The component takes the output of the MMClustering component,
where each data sample has been clustered with multiple different cluster
numbers, and determines the optimal cluster number for each sample. The
optimal number of clusters for each sample is determined independently
of the other samples. The parameters method
and
metric
determine how the optimal number of cluster is chosen.
Name |
Type |
Default |
Description |
clusterClustCol |
string |
"cluster"
|
The name of the column in the clusterFiles which represents
the cluster number of the rows. |
method |
string |
"min"
|
Method used to choose the optimal clustering given the metric.
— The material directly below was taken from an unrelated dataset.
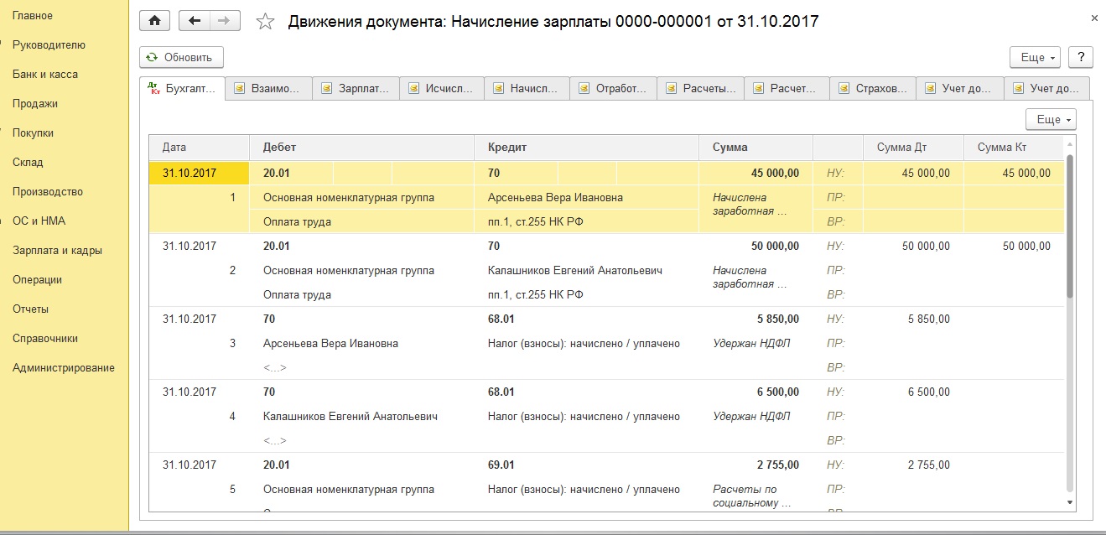Sort by the Дебет column header
Image resolution: width=1106 pixels, height=535 pixels.
coord(361,147)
Possible values are 'min', 'max' and 'changepoint'. 'min' and
'max' choose the clustering results with the minimum and maximum
value of the metric respectively. 'changepoint' fits two linear
models to the data to detect the changepoint. |
metric |
string |
"SWR"
|
Metric used for choosing the optimal number of clusters for
each sample. Possible values are SWR (Scaleefree Weighted
Ratio), AID (Average Intercluster Distance), IIR
(Average Intracluster Distance / Average Intercluster
Distance), AIC (Akaike Information Criterion, BIC
(Bayesian Information Criterion) or ICL (Integrated
Completed Likelihood). |
nSample |
int |
1000
|
The number of data points to sample from each clustering result
to calculate AID and IIR. If there is less or equal number of
data points as nSample , all data points are used.
This can be very slow for large values of nSample. |
seed |
int |
123456
|
Random seed. Used to make the sampling of the data reproducible. |
useAIDAndIIR |
boolean |
true
|
If true calculate AID and IIR metrics for the different
clustering results. This can be time consuming. |